Cardinality of both following sets are $3^n$, but I can not understand how:
$$ {\{(S,T) \mid S \in \mathcal{P}(A),\, T \in \mathcal{P}(A),\, S \cap T = \emptyset\}}$$ $$ {\{(S,T) \mid S \in \mathcal{P}(A),\, T \in \mathcal{P}(A),\, S \cup T = A\}}$$
$\mathcal{P}$ indicates power set and $A = \{1,2,3, \dots ,n\}$. I really appreciate if anyone can answer my question.
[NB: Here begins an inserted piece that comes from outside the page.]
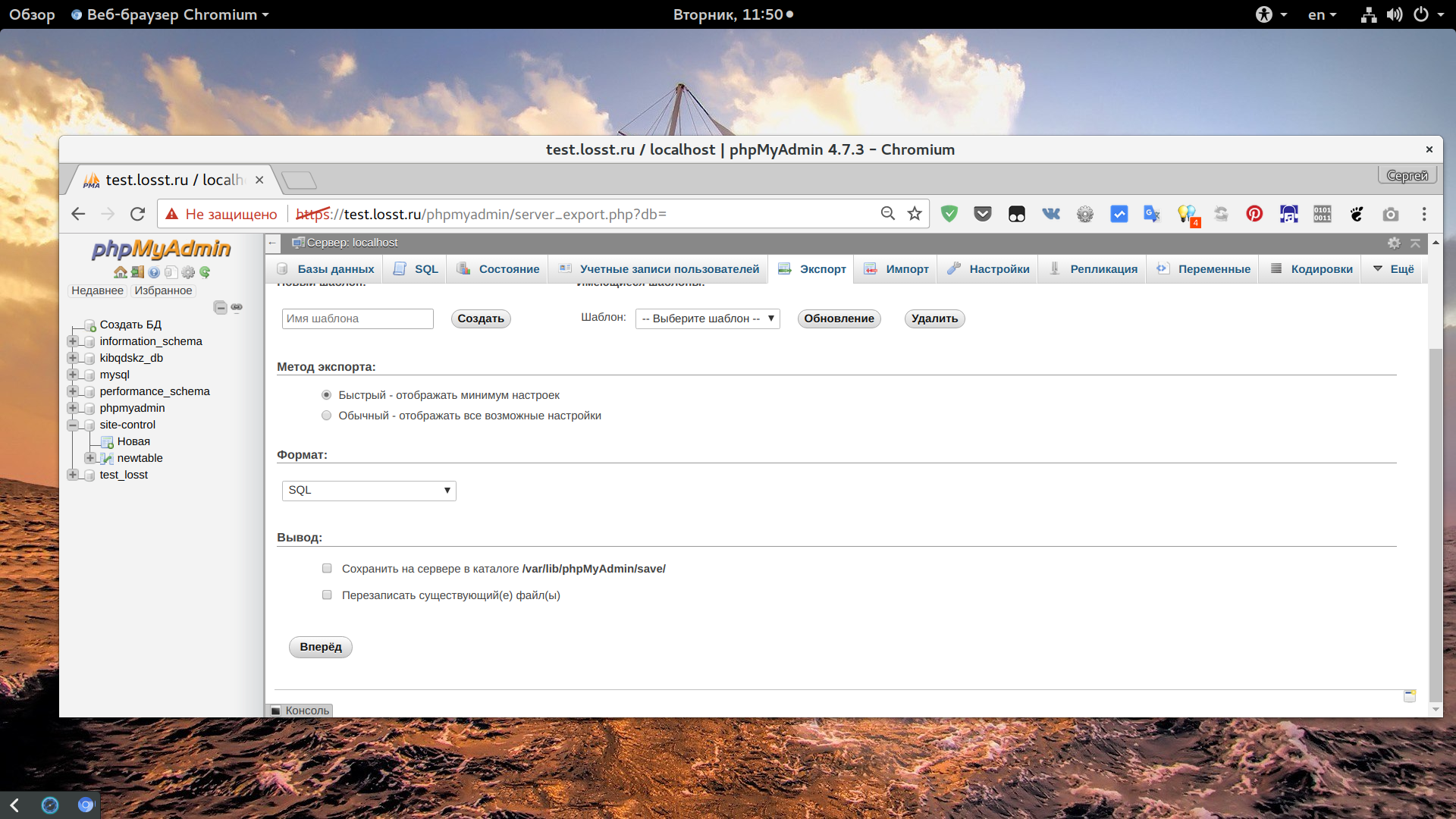
Task: Collapse all databases in navigation tree
Action: coord(220,307)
Thanks a lot.
For the first set, \begin{align} {\{(S,T) | S \in P(A), T \in P(A), S \cap T = \oslash\}} &= {\{(S,T) | S \in P(A), T \subset S^c\}} \\ &= \bigcup_{S \subset A} \bigcup_{T \subset S^c} {\{ (S,T) \}} \end{align} where the two unions are disjoint so the cardinal of this set is $$ \sum_{S \subset A}\sum_{T \subset S^c}1= \sum_{S \subset A} 2^{n-card(A)}=2^n\sum_{k=0}^n\binom{n}{k} \left( \frac{1}{2} \right)^k = 3^n.$$ For the second set it is the same idea : \begin{align} {\{(S,T) | S \in P(A), T \in P(A), S \cup T = A\}} &= {\{(S,T) | S \in P(A), A\setminus S \subset T\}} \\ &= \bigcup_{S \subset A} ~~ \bigcup_{T:A \setminus S \subset T}~~ {\{(S,T)\}} \end{align} and for the cardinal, $$ \sum_{S \subset A} ~~\sum_{T: A\setminus S \subset T}~~1= \sum_{S \subset A} 2^{card(S)} = \sum_{k=0}^n \binom{n}{k}2^k=3^n.$$